→ 課題の目的
次の資料を、すべての行について一字も変えずにそのまま再現せよ。

→ 処理対象資料

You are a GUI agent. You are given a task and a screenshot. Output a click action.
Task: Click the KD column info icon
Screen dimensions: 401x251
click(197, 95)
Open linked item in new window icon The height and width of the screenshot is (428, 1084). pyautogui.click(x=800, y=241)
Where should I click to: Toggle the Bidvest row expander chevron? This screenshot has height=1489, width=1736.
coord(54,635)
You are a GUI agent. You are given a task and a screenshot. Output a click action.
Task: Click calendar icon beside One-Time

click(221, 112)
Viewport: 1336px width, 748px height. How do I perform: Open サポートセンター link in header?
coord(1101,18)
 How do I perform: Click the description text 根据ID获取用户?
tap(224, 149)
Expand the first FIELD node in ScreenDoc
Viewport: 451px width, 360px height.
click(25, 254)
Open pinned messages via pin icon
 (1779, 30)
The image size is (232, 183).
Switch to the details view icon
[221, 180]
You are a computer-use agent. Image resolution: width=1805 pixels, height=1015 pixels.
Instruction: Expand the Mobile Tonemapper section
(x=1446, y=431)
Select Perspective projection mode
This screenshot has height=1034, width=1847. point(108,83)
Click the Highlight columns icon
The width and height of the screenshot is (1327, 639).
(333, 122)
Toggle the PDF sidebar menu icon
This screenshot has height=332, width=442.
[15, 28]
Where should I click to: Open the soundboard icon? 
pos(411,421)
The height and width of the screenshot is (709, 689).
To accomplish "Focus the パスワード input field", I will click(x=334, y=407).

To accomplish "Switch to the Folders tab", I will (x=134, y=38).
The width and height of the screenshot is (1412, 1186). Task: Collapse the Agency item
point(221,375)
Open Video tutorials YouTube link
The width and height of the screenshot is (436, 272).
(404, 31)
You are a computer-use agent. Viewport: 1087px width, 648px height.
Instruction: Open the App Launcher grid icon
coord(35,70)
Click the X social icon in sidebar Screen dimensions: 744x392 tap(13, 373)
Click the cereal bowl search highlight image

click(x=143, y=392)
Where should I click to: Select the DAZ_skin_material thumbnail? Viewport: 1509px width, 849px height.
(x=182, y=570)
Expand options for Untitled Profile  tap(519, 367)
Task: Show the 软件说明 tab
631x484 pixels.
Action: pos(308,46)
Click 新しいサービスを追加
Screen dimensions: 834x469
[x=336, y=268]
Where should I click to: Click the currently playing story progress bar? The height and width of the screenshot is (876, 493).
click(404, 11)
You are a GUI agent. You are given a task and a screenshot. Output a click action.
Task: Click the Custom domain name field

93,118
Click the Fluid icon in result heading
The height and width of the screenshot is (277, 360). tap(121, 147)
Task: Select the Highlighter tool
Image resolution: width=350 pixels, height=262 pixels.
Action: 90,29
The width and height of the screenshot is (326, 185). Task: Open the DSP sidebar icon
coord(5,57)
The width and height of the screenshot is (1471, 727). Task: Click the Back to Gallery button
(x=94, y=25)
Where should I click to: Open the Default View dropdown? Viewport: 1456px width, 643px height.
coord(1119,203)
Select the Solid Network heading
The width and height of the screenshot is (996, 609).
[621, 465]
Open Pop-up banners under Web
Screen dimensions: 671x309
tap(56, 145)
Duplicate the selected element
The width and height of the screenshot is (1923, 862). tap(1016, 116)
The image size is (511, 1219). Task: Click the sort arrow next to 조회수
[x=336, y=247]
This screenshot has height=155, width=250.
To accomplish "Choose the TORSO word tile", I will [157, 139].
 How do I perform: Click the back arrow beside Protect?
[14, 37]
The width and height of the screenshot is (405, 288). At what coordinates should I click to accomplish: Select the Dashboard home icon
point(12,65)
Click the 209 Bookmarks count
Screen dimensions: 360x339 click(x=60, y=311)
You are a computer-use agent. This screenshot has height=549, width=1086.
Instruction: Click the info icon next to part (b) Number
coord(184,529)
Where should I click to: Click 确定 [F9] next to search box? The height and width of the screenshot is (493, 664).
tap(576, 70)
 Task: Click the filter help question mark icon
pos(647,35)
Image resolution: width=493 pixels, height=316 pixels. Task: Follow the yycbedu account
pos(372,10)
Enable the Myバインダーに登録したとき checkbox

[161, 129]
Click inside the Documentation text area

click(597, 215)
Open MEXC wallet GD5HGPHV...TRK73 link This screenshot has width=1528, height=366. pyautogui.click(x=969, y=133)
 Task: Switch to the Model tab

→ 演習の結果
You are a GUI agent. You are given a task and a screenshot. Output a click action.
Task: Click the KD column info icon
Screen dimensions: 401x251
click(197, 95)
Open linked item in new window icon The height and width of the screenshot is (428, 1084). pyautogui.click(x=800, y=241)
Where should I click to: Toggle the Bidvest row expander chevron? This screenshot has height=1489, width=1736.
coord(54,635)
You are a GUI agent. You are given a task and a screenshot. Output a click action.
Task: Click calendar icon beside One-Time

click(221, 112)
Viewport: 1336px width, 748px height. How do I perform: Open サポートセンター link in header?
coord(1101,18)
 How do I perform: Click the description text 根据ID获取用户?
tap(224, 149)
Expand the first FIELD node in ScreenDoc
Viewport: 451px width, 360px height.
click(25, 254)
Open pinned messages via pin icon
 (1779, 30)
The image size is (232, 183).
Switch to the details view icon
[221, 180]
You are a computer-use agent. Image resolution: width=1805 pixels, height=1015 pixels.
Instruction: Expand the Mobile Tonemapper section
(x=1446, y=431)
Select Perspective projection mode
This screenshot has height=1034, width=1847. point(108,83)
Click the Highlight columns icon
The width and height of the screenshot is (1327, 639).
(333, 122)
Toggle the PDF sidebar menu icon
This screenshot has height=332, width=442.
[15, 28]
Where should I click to: Open the soundboard icon? 
pos(411,421)
The height and width of the screenshot is (709, 689).
To accomplish "Focus the パスワード input field", I will click(x=334, y=407).

To accomplish "Switch to the Folders tab", I will (x=134, y=38).
The width and height of the screenshot is (1412, 1186). Task: Collapse the Agency item
point(221,375)
Open Video tutorials YouTube link
The width and height of the screenshot is (436, 272).
(404, 31)
You are a computer-use agent. Viewport: 1087px width, 648px height.
Instruction: Open the App Launcher grid icon
coord(35,70)
Click the X social icon in sidebar Screen dimensions: 744x392 tap(13, 373)
Click the cereal bowl search highlight image

click(x=143, y=392)
Where should I click to: Select the DAZ_skin_material thumbnail? Viewport: 1509px width, 849px height.
(x=182, y=570)
Expand options for Untitled Profile  tap(519, 367)
Task: Show the 软件说明 tab
631x484 pixels.
Action: pos(308,46)
Click 新しいサービスを追加
Screen dimensions: 834x469
[x=336, y=268]
Where should I click to: Click the currently playing story progress bar? The height and width of the screenshot is (876, 493).
click(404, 11)
You are a GUI agent. You are given a task and a screenshot. Output a click action.
Task: Click the Custom domain name field

93,118
Click the Fluid icon in result heading
The height and width of the screenshot is (277, 360). tap(121, 147)
Task: Select the Highlighter tool
Image resolution: width=350 pixels, height=262 pixels.
Action: 90,29
The width and height of the screenshot is (326, 185). Task: Open the DSP sidebar icon
coord(5,57)
The width and height of the screenshot is (1471, 727). Task: Click the Back to Gallery button
(x=94, y=25)
Where should I click to: Open the Default View dropdown? Viewport: 1456px width, 643px height.
coord(1119,203)
Select the Solid Network heading
The width and height of the screenshot is (996, 609).
[621, 465]
Open Pop-up banners under Web
Screen dimensions: 671x309
tap(56, 145)
Duplicate the selected element
The width and height of the screenshot is (1923, 862). tap(1016, 116)
The image size is (511, 1219). Task: Click the sort arrow next to 조회수
[x=336, y=247]
This screenshot has height=155, width=250.
To accomplish "Choose the TORSO word tile", I will [157, 139].
 How do I perform: Click the back arrow beside Protect?
[14, 37]
The width and height of the screenshot is (405, 288). At what coordinates should I click to accomplish: Select the Dashboard home icon
point(12,65)
Click the 209 Bookmarks count
Screen dimensions: 360x339 click(x=60, y=311)
You are a computer-use agent. This screenshot has height=549, width=1086.
Instruction: Click the info icon next to part (b) Number
coord(184,529)
Where should I click to: Click 确定 [F9] next to search box? The height and width of the screenshot is (493, 664).
tap(576, 70)
 Task: Click the filter help question mark icon
pos(647,35)
Image resolution: width=493 pixels, height=316 pixels. Task: Follow the yycbedu account
pos(372,10)
Enable the Myバインダーに登録したとき checkbox

[161, 129]
Click inside the Documentation text area

click(597, 215)
Open MEXC wallet GD5HGPHV...TRK73 link This screenshot has width=1528, height=366. pyautogui.click(x=969, y=133)
 Task: Switch to the Model tab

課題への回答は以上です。